### WORK TO BE COMPLETED
Retype the text of the rows below exactly as it appears, line for line, leaving out the pictures.

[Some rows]

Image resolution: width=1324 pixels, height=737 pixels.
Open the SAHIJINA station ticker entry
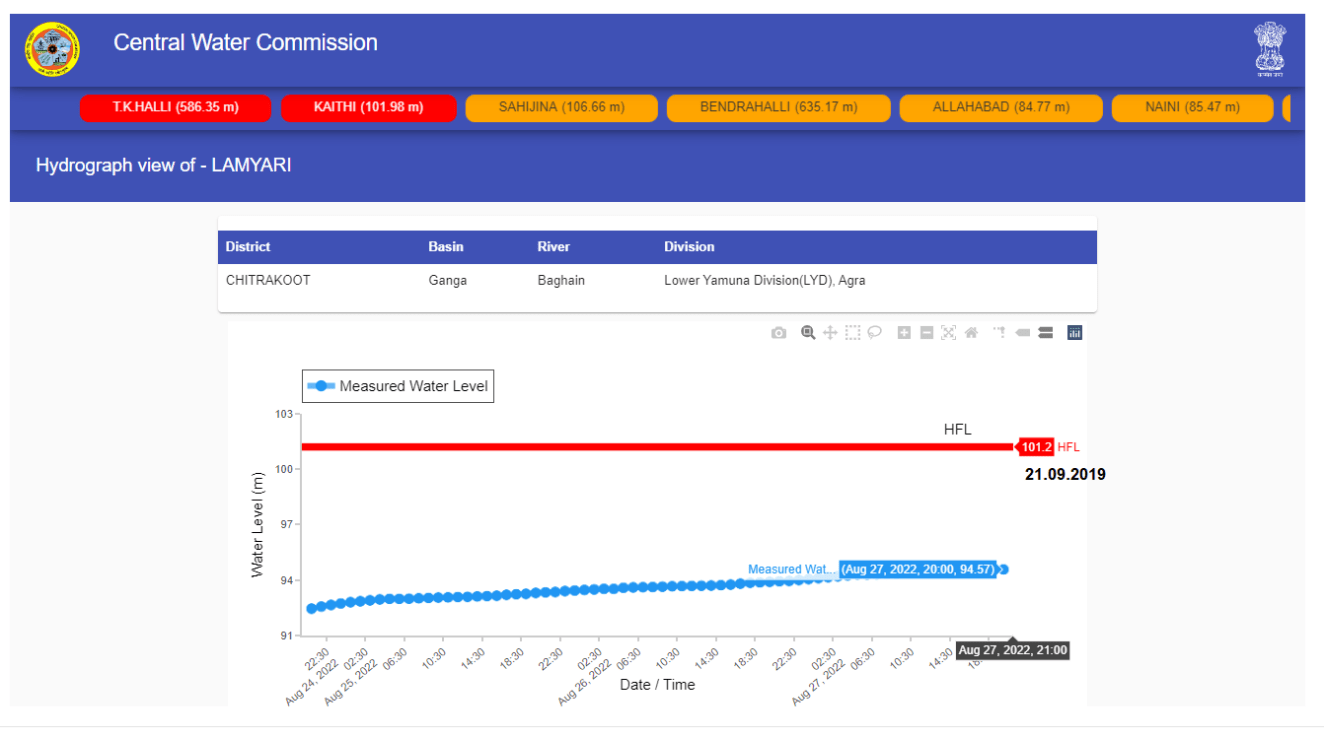click(561, 107)
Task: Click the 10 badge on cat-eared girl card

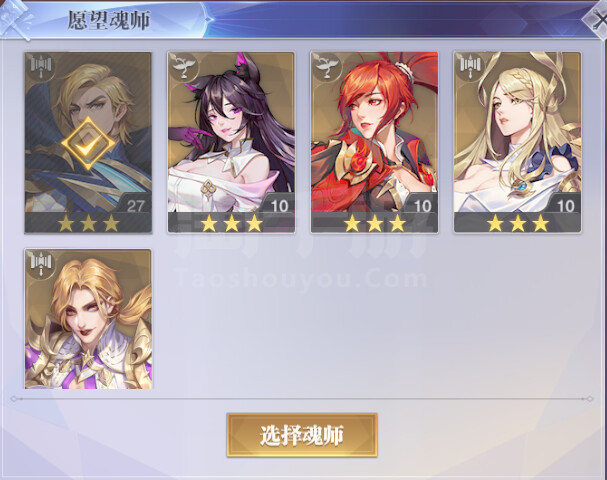Action: coord(279,206)
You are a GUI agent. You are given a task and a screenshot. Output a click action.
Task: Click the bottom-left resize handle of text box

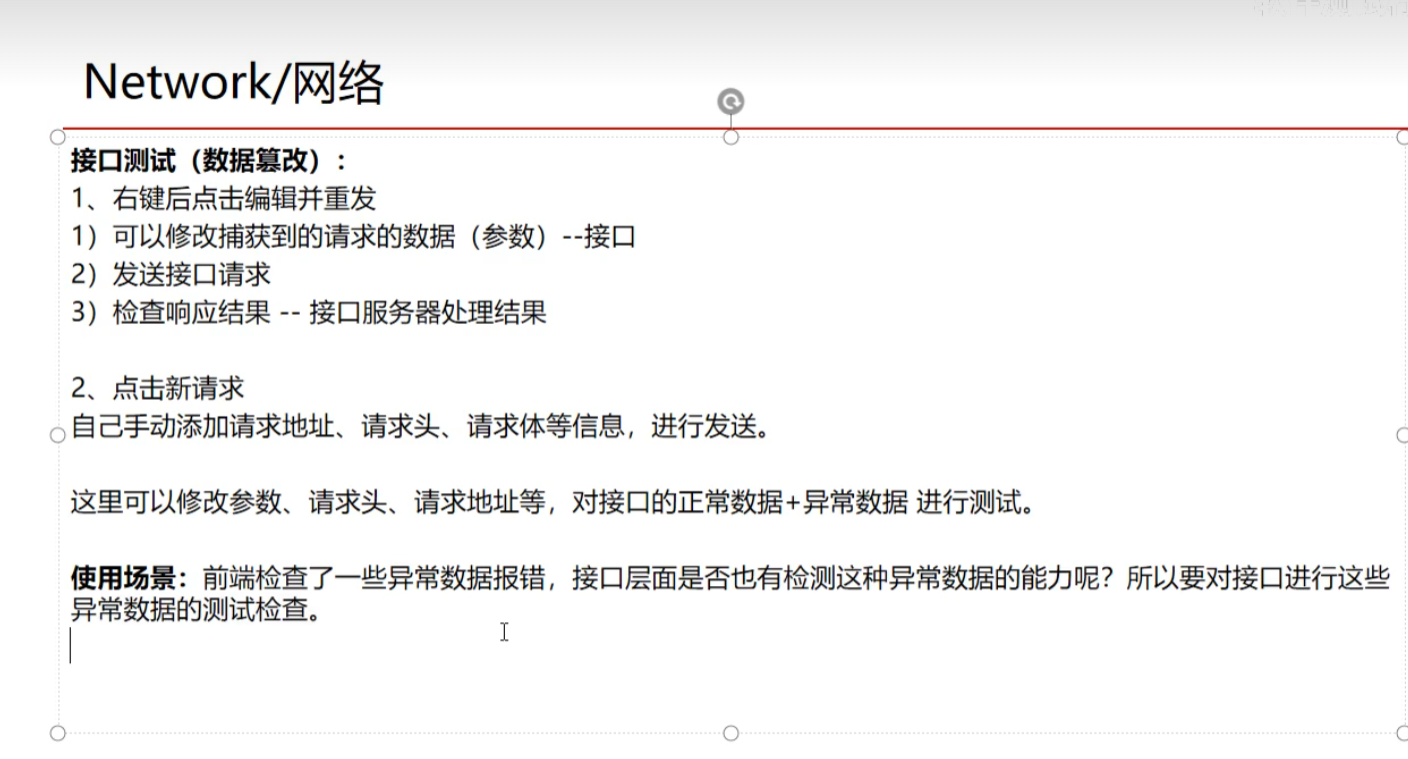coord(58,733)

### ANSWER FOR THIS EXERCISE
Image resolution: width=1324 pixels, height=737 pixels.
Open the SAHIJINA station ticker entry
click(561, 107)
Task: Click the 10 badge on cat-eared girl card

Action: coord(279,206)
You are a GUI agent. You are given a task and a screenshot. Output a click action.
Task: Click the bottom-left resize handle of text box

coord(58,733)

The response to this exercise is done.